→ **Directions for this task**:
Search the records for the string "agent", then copy each line that has it.

→ **Data records**:
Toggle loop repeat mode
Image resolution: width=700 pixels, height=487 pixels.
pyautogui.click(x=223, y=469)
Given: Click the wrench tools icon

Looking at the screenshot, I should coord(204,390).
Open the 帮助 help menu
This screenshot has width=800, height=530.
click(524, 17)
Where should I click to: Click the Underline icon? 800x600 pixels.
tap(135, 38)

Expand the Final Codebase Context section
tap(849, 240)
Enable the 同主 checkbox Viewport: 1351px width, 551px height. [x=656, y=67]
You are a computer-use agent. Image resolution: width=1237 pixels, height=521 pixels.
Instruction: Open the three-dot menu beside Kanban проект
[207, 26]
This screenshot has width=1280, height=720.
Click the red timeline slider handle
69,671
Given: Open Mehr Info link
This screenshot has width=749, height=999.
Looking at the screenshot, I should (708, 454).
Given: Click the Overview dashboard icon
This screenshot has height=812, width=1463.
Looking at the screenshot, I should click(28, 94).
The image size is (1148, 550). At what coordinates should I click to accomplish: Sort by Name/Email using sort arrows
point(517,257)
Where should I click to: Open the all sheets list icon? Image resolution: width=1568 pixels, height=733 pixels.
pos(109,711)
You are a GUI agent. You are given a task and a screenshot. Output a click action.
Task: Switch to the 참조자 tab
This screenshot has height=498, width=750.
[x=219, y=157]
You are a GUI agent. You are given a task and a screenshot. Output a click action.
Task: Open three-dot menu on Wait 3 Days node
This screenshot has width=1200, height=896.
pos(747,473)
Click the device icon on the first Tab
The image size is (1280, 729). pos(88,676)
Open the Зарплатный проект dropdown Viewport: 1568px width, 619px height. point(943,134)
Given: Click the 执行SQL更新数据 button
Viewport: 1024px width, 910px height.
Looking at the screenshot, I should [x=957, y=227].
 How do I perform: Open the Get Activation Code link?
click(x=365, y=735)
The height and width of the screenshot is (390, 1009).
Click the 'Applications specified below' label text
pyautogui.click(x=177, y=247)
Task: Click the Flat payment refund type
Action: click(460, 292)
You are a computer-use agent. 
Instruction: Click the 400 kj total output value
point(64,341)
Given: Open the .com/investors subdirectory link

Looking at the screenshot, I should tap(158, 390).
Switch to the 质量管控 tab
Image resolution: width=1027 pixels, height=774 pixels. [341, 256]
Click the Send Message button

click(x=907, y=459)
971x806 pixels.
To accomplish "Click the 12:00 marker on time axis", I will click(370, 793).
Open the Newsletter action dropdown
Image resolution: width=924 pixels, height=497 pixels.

→ **Output of the task**:
You are a computer-use agent. Image resolution: width=1237 pixels, height=521 pixels.
You are a GUI agent. You are given a task and a screenshot. Output a click action.
You are a GUI agent. You are given a task and a screenshot. Output a click action.
You are a computer-use agent. 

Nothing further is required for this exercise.